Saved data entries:
..........
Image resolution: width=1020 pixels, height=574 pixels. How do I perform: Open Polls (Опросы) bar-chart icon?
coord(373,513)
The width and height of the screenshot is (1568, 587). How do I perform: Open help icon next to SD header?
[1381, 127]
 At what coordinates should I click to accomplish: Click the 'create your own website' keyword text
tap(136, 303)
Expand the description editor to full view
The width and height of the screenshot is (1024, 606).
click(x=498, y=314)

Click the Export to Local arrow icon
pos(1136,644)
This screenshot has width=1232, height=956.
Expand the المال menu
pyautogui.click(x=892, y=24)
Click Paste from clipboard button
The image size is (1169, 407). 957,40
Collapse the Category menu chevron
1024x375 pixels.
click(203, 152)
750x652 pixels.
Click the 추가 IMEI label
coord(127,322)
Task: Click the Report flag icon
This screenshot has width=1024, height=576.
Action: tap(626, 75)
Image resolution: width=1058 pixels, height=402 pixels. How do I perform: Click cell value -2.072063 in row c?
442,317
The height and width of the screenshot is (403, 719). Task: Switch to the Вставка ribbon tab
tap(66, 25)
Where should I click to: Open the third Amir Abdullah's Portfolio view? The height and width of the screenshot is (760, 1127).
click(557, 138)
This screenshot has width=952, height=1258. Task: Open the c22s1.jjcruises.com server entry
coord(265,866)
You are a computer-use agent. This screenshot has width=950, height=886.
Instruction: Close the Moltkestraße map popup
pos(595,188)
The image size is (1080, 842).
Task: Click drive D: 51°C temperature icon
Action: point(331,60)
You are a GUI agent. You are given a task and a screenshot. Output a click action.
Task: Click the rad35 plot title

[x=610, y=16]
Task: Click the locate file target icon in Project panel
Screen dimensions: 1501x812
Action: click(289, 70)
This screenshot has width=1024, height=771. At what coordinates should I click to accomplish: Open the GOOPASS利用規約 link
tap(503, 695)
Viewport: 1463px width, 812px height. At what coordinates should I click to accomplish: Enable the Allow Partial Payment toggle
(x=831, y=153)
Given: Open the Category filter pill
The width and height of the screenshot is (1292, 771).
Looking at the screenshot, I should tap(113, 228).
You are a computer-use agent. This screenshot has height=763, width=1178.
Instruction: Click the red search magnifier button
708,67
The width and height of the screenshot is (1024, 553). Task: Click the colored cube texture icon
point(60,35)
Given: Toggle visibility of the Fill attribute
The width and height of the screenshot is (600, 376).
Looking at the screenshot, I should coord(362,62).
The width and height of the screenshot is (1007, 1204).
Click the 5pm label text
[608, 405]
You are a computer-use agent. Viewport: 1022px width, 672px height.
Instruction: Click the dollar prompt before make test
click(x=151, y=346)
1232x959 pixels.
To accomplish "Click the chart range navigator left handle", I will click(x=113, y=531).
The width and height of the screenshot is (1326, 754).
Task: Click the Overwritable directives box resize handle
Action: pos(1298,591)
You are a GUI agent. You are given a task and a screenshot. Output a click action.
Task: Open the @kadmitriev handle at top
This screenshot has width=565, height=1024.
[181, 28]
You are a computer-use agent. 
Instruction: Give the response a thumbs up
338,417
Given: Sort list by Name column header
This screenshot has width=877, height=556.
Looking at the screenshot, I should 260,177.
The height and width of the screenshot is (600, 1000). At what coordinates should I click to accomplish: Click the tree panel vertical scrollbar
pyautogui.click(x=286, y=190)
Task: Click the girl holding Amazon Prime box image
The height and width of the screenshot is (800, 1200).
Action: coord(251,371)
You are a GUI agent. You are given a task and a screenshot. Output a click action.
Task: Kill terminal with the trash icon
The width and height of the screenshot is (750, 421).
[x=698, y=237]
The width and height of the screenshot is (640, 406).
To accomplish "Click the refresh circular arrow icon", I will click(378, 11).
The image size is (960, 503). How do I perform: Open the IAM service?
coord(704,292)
..........
▶ [Problem description]: From the first line to the last, retype the records exactly as they stand above.

▶ [Exercise answer]:
Image resolution: width=1020 pixels, height=574 pixels. How do I perform: Open Polls (Опросы) bar-chart icon?
coord(373,513)
The width and height of the screenshot is (1568, 587). How do I perform: Open help icon next to SD header?
[1381, 127]
 At what coordinates should I click to accomplish: Click the 'create your own website' keyword text
tap(136, 303)
Expand the description editor to full view
The width and height of the screenshot is (1024, 606).
click(x=498, y=314)

Click the Export to Local arrow icon
pos(1136,644)
This screenshot has width=1232, height=956.
Expand the المال menu
pyautogui.click(x=892, y=24)
Click Paste from clipboard button
The image size is (1169, 407). 957,40
Collapse the Category menu chevron
1024x375 pixels.
click(203, 152)
750x652 pixels.
Click the 추가 IMEI label
coord(127,322)
Task: Click the Report flag icon
This screenshot has width=1024, height=576.
Action: tap(626, 75)
Image resolution: width=1058 pixels, height=402 pixels. How do I perform: Click cell value -2.072063 in row c?
442,317
The height and width of the screenshot is (403, 719). Task: Switch to the Вставка ribbon tab
tap(66, 25)
Where should I click to: Open the third Amir Abdullah's Portfolio view? The height and width of the screenshot is (760, 1127).
click(557, 138)
This screenshot has width=952, height=1258. Task: Open the c22s1.jjcruises.com server entry
coord(265,866)
You are a computer-use agent. This screenshot has width=950, height=886.
Instruction: Close the Moltkestraße map popup
pos(595,188)
The image size is (1080, 842).
Task: Click drive D: 51°C temperature icon
Action: point(331,60)
You are a GUI agent. You are given a task and a screenshot. Output a click action.
Task: Click the rad35 plot title

[x=610, y=16]
Task: Click the locate file target icon in Project panel
Screen dimensions: 1501x812
Action: click(289, 70)
This screenshot has width=1024, height=771. At what coordinates should I click to accomplish: Open the GOOPASS利用規約 link
tap(503, 695)
Viewport: 1463px width, 812px height. At what coordinates should I click to accomplish: Enable the Allow Partial Payment toggle
(x=831, y=153)
Given: Open the Category filter pill
The width and height of the screenshot is (1292, 771).
Looking at the screenshot, I should tap(113, 228).
You are a computer-use agent. This screenshot has height=763, width=1178.
Instruction: Click the red search magnifier button
708,67
The width and height of the screenshot is (1024, 553). Task: Click the colored cube texture icon
point(60,35)
Given: Toggle visibility of the Fill attribute
The width and height of the screenshot is (600, 376).
Looking at the screenshot, I should coord(362,62).
The width and height of the screenshot is (1007, 1204).
Click the 5pm label text
[608, 405]
You are a computer-use agent. Viewport: 1022px width, 672px height.
Instruction: Click the dollar prompt before make test
click(x=151, y=346)
1232x959 pixels.
To accomplish "Click the chart range navigator left handle", I will click(x=113, y=531).
The width and height of the screenshot is (1326, 754).
Task: Click the Overwritable directives box resize handle
Action: pos(1298,591)
You are a GUI agent. You are given a task and a screenshot. Output a click action.
Task: Open the @kadmitriev handle at top
This screenshot has width=565, height=1024.
[181, 28]
You are a computer-use agent. 
Instruction: Give the response a thumbs up
338,417
Given: Sort list by Name column header
This screenshot has width=877, height=556.
Looking at the screenshot, I should 260,177.
The height and width of the screenshot is (600, 1000). At what coordinates should I click to accomplish: Click the tree panel vertical scrollbar
pyautogui.click(x=286, y=190)
Task: Click the girl holding Amazon Prime box image
The height and width of the screenshot is (800, 1200).
Action: coord(251,371)
You are a GUI agent. You are given a task and a screenshot. Output a click action.
Task: Kill terminal with the trash icon
The width and height of the screenshot is (750, 421).
[x=698, y=237]
The width and height of the screenshot is (640, 406).
To accomplish "Click the refresh circular arrow icon", I will click(378, 11).
The image size is (960, 503). How do I perform: Open the IAM service?
coord(704,292)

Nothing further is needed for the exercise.